*** SUPPLIED DATA ***
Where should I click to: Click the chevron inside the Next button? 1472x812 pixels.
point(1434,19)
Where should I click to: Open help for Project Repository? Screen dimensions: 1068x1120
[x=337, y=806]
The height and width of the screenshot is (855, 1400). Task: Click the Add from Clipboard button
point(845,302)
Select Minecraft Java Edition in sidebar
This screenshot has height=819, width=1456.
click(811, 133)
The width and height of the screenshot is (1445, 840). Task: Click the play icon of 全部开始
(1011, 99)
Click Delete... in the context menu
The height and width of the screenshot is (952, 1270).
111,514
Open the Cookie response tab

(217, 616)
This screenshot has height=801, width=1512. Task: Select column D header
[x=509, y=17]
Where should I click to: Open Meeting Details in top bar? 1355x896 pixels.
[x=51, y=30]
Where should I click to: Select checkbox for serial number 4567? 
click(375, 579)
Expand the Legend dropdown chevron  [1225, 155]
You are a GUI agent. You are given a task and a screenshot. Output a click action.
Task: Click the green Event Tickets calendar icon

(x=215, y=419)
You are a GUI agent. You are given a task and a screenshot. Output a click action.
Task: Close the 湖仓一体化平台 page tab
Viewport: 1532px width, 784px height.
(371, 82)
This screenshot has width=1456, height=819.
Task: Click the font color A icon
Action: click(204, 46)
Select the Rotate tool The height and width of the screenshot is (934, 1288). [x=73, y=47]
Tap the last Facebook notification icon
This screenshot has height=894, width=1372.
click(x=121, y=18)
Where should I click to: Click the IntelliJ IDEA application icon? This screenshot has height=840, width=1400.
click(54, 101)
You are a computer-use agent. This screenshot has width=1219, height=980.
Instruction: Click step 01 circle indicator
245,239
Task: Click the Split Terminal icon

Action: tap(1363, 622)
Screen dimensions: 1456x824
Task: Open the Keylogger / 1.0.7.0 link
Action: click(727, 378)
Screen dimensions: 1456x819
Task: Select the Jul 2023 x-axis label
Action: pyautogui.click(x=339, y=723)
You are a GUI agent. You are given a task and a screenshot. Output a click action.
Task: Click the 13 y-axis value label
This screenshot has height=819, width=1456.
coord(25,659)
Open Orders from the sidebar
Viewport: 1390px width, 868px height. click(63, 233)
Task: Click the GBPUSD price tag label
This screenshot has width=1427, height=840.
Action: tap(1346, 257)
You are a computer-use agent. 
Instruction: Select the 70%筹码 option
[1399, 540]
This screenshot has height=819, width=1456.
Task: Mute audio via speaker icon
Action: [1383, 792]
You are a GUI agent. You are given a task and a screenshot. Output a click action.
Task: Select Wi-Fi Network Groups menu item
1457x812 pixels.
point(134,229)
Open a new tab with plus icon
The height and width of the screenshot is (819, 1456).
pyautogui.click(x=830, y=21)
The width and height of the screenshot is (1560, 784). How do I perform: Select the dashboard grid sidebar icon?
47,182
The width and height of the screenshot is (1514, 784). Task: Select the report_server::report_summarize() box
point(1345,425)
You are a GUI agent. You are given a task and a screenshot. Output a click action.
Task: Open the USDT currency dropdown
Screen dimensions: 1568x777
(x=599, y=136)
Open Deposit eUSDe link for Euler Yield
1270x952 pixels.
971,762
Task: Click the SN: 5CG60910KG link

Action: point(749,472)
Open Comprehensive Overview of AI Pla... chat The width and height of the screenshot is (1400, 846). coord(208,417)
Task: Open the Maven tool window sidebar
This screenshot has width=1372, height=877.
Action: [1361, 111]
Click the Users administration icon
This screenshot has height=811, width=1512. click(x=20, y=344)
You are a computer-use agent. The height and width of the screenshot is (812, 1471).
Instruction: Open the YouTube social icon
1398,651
*** End of SUPPLIED DATA ***
-- TRY IT --
Filter the listing above by the word "computer"; copy each line that passes.

-- EXPECTED ANSWER --
You are a computer-use agent. This screenshot has width=1219, height=980.
You are a computer-use agent. 
You are a computer-use agent. The height and width of the screenshot is (812, 1471).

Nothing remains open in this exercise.